Dix marins dont 1 tunisiens et six Français enlevés par des pirates à Bakassi



APA-Douala (Cameroun) Dix marins dont six Français, deux Camerounais, un Tunisiens et un Sénégalais, ont été enlevés vendredi par un mouvement rebelle sur la côte camerounaise au lieu dit terminal Kolé (Sud-ouest) dans la zone de Bakassi, a appris APA de sources concordantes.

Les ravisseurs, qui s’appelleraient ’The Bakassi boys’, font partie des mouvements rebelles actifs dans le Delta du Niger (Nigeria) menaceraient de tuer les otages si le gouvernement camerounais n’ouvrait pas des discussions directes avec eux.


Les dix marins enlevés étaient à bord d’un bateau battant pavillon français, Le Bourbon Sagita et longeait selon toute vraisemblance les eaux territoriales camerounaises à destination du Port autonome de Douala (PAD).

Pour l’instant, le gouvernement camerounais n’a pas encore officiellement réagit, même si des sources introduites laissent croire que les mesures sont en train d’être prises pour trouver une solution rapide à ce problème.

La péninsule de Bakassi a été rétrocédée le 14 août 2008 au Cameroun après quinze années d’occupation de l’armée nigériane.

Ce retour au giron national est la traduction dans les faits, de l’arrêt sans appel de la Cour internationale de justice de La Haye (CIJ) du 10 octobre 2002.

Cet arrêt a été renforcé par l’accord de Greentree, près de Washington signé le 12 juin 2006 par les dirigeants du Cameroun et du Nigeria sous la supervision des Nations unies et en présence des Etats-témoins, constitués de l’Allemagne, des Etats-Unis, de la France et la Grande-Bretagne.

Les groupes rebelles nigérians qui ont toujours contesté cette décision multiplient des attaques sporadiques, la dernière en date étant l’attaque de l’armée camerounaise il y a une dizaine de jours.
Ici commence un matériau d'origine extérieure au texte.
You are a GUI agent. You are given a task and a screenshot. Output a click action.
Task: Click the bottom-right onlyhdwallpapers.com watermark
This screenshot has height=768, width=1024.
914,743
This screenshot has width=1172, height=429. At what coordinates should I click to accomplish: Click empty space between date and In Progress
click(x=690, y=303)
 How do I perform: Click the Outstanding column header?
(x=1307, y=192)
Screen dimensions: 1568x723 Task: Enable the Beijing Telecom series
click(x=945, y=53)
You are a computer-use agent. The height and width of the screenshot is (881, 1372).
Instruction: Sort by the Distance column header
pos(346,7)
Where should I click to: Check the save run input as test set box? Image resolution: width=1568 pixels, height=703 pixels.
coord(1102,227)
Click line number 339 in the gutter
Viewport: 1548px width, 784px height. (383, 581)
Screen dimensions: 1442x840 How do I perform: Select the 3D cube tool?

Biya rassure sur la vie des otages du "Bourbon"



APA- Yaoundé (Cameroun) Toutes les mesures sont prises pour préserver la vie des otages enlevés dans la nuit de jeudi à vendredi au large des côtes camerounaises sur le remorqueur «Le Bourbon», a assuré vendredi soir le chef de l’Etat Paul Biya.

Dans un communiqué lu sur la radio nationale, il a, tout en condamnant l’attaque perpétrée par «un groupe inconnu» également indiqué que tout était mis en œuvre pour leur libération et pour identifier leurs ravisseurs.

Le président camerounais, actuellement à l’étranger, réagissait ainsi quelques heures après le rapt de six Français, deux Camerounais, un Tunisiens et un Sénégalais sur le terminal pétrolier de Kolé (Sud-ouest), situé dans la zone de la péninsule de Bakassi.

Les otages ont été enlevés en haute mer à quelque 180 kilomètres de Douala, la métropole économique, à bord du bateau «Bourbon Sagita» qui, selon nos informations, transportait une quinzaine de personnes et assurait la sous-traitance pour la multinationale Total, qui exploite plusieurs puits de pétrole dans la zone.

Un groupe rebelle dénommé «les Bakassi Freedom Fighters», a revendiqué ce rapt, exigeant l’ouverture de négociations avec les autorités camerounaises.

Bakassi, rappelle-t-on, est une zone réputée riche en pétrole et en produits halieutiques rétrocédée au Cameroun par le Nigeria le 14 août dernier, conformément à un arrêt de la Cour internationale de justice (CIJ) de La Haye le 10 octobre 2002.

Avant et après cette rétrocession, la zone a été l’objet de plusieurs attaques de groupes rebelles qui écument les eaux du delta du Niger, se soldant par des dizaines de morts.